The MAUDF setup instructions, source code, release binaries, samples, documentation and more can be accessed from the MAUDF Codeplex project.

I'm looking forward to hearing feedback and any new ideas anyone may have. Please note that this is the first time I have written anything seriously in C# (or any other .NET language for that matter).

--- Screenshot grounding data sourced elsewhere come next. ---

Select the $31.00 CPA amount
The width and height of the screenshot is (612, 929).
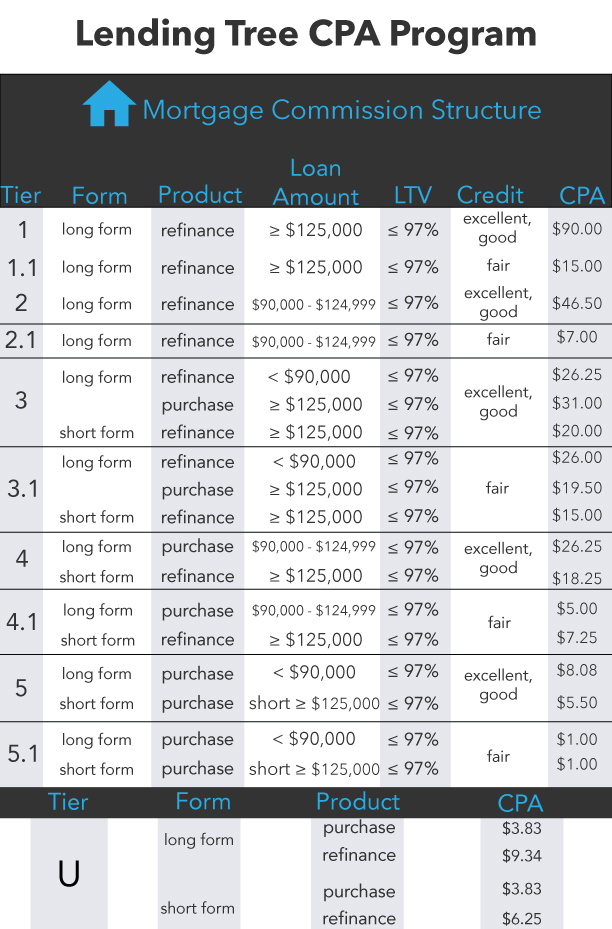(577, 404)

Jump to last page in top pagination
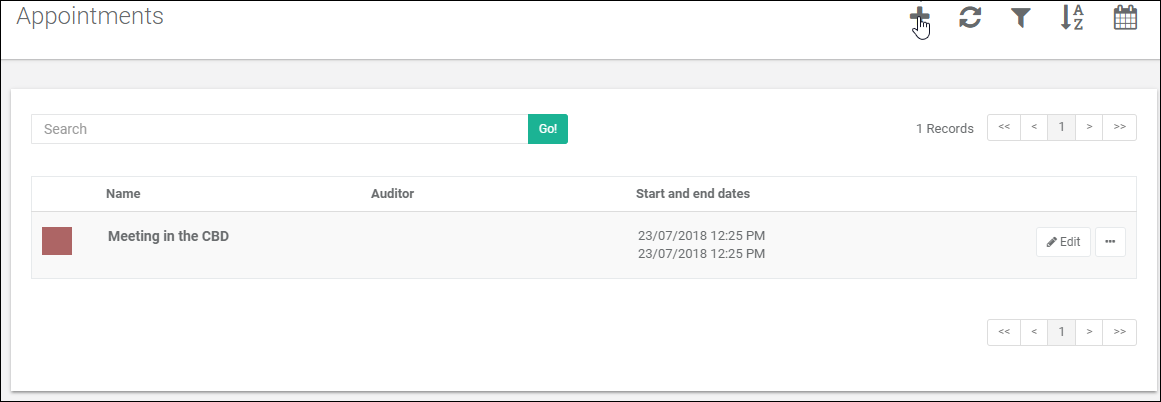coord(1120,128)
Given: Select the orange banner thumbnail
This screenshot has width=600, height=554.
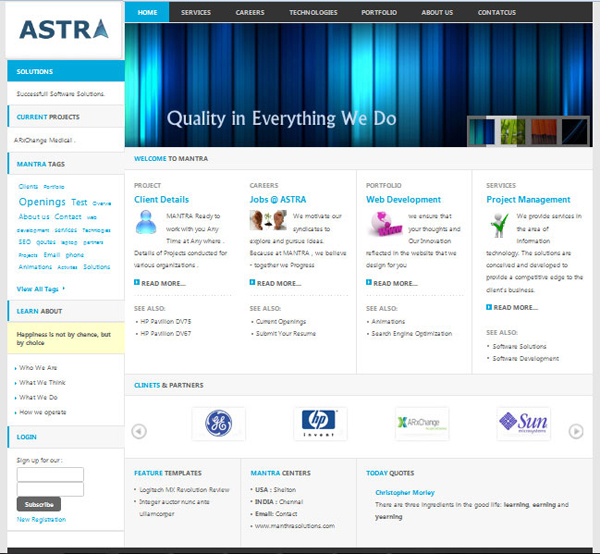Looking at the screenshot, I should (543, 131).
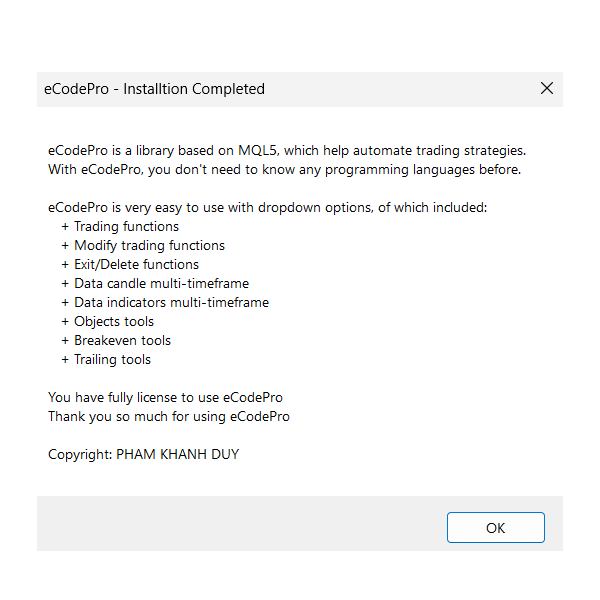Click the 'Objects tools' list entry

tap(107, 321)
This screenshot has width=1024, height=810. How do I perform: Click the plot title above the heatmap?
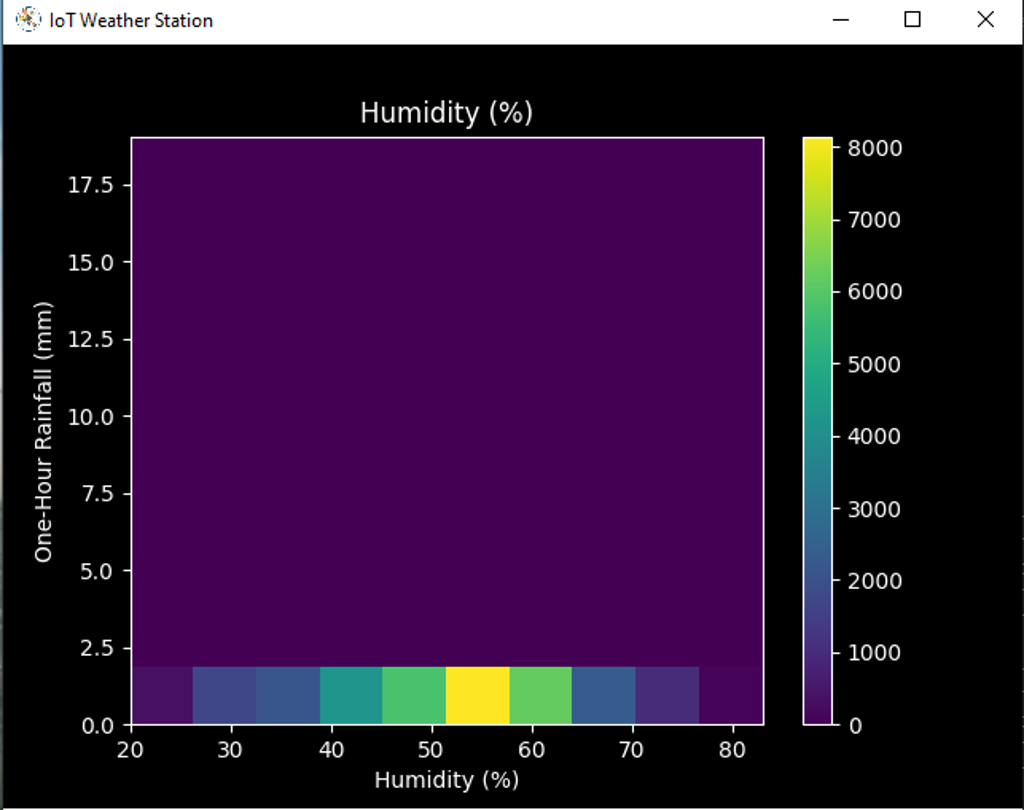[x=446, y=113]
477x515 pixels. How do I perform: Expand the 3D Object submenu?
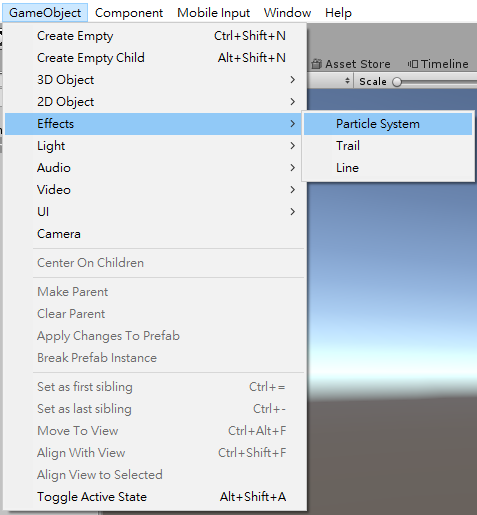coord(155,80)
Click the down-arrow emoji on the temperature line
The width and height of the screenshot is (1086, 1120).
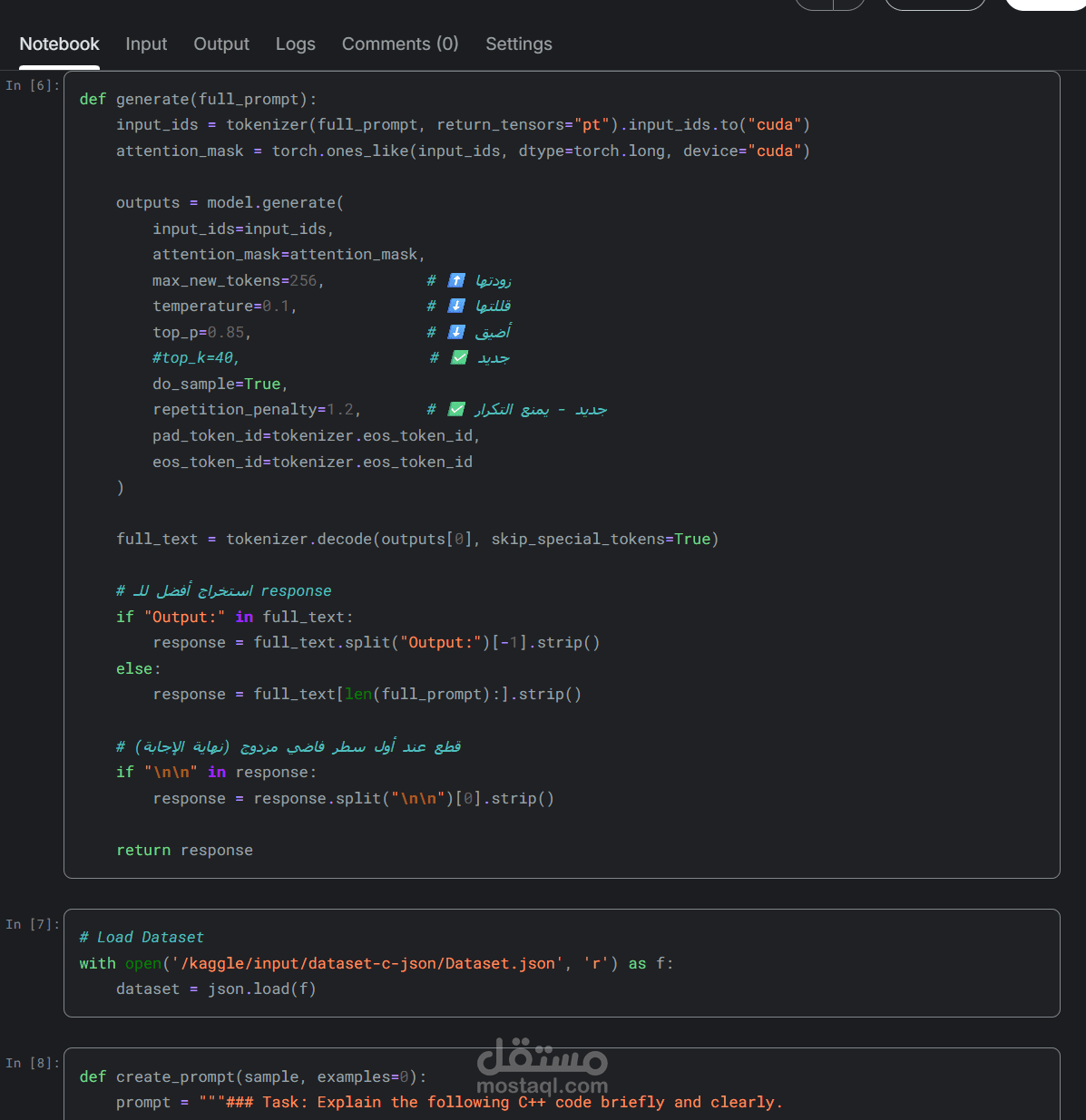click(456, 306)
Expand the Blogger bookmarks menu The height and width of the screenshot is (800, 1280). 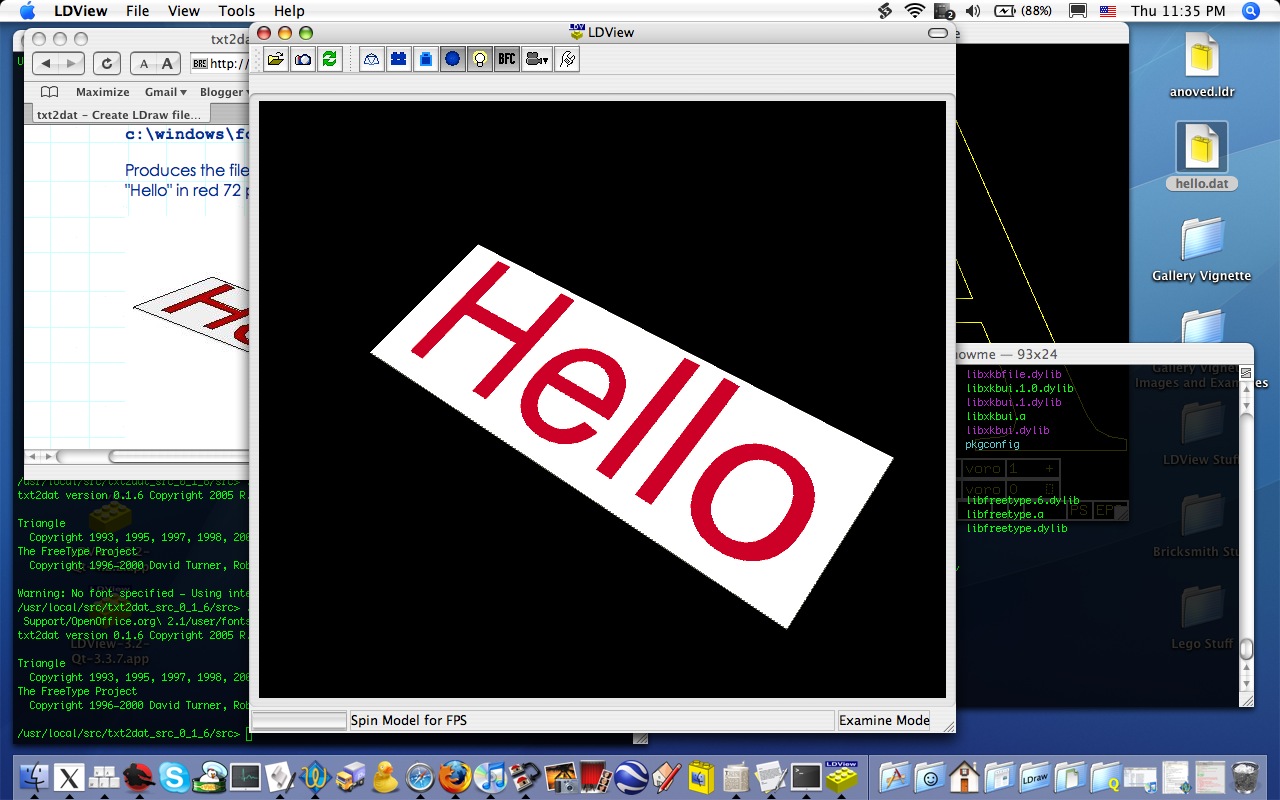coord(223,91)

Thanks very much to Darren Gosbell for his early alpha testing and feedback.

4 comments:

Anonymous said...

Great idea and very useful tool.

Best regards,
Radoslaw

Nick Barclay said...

Thanks Radoslaw, glad it's of use to you.

Cheers,
Nick

Anonymous said...

Hi Nikc - I am getting below error

Thanks,
Rambabu

Msg 6532, Level 16, State 49, Line 1
.NET Framework execution was aborted by escalation policy because of out of memory.
System.Threading.ThreadAbortException: Thread was being aborted.
System.Threading.ThreadAbortException:
at System.String.GetStringForStringBuilder(String value, Int32 startIndex, Int32 length, Int32 capacity)
at System.Text.StringBuilder.GetNewString(String currentString, Int32 requiredLength)
at System.Text.StringBuilder.Append(Char[] value, Int32 startIndex, Int32 charCount)
at System.Xml.BufferBuilder.Append(Char[] value, Int32 start, Int32 count)
at System.Xml.XmlTextReaderImpl.ParseText()
at System.Xml.XmlTextReaderImpl.ParseElementContent()
at System.Xml.XmlTextReaderImpl.Read()
at System.Xml.XmlTextReader.Read()
at System.Xml.XmlReader.ReadElementString()
at Microsoft.Xml.Serialization.GeneratedAssembly.XmlSerializationReaderPmService.Read24_ParameterDefinition(Boolean isNullable, Boolean checkType)
at Microsoft.Xml.Serialization.GeneratedAssembly.XmlSerializationReaderPmService.Read35_ParameterUIElement(Boolean isNullable, Boolean checkType)
at Microsoft.Xml.Serialization.GeneratedAssembly.XmlSerializationReaderPmService.Read36_Dashboard(Boolean isNullable, Boolean checkType)
at Microsoft.Xml.Serialization.GeneratedAssembly.XmlSerializationReaderPmService.Read290_GetDashboardsResponse()
at Microsoft.Xml.Serialization.GeneratedAssembly.ArrayOfObjectSerializer333.Deserialize(XmlSerializationReader reader)
at System.Xml.Serialization.XmlSerializer.Deserialize(XmlReader xmlReader, String encodingStyle, XmlDeserializationEvents events)
at System.Xml.Serialization.XmlSerializer.Deserialize(XmlReader xmlReader, String encodingStyle)
at System.Web.Services.Protocols.SoapHttpClientProtocol.ReadResponse(SoapClientMessage message, WebResponse response, Stream responseStream, Boolean asyncCall)
at System.Web.Services.Protocols.SoapHttpClientProtocol.Invoke(String methodName, Object[] parameters)
at MAUDF.PMServiceWebReference.PmService.GetDashboards()
...

Nick Barclay said...

not too sure. Can you provide a bit more context?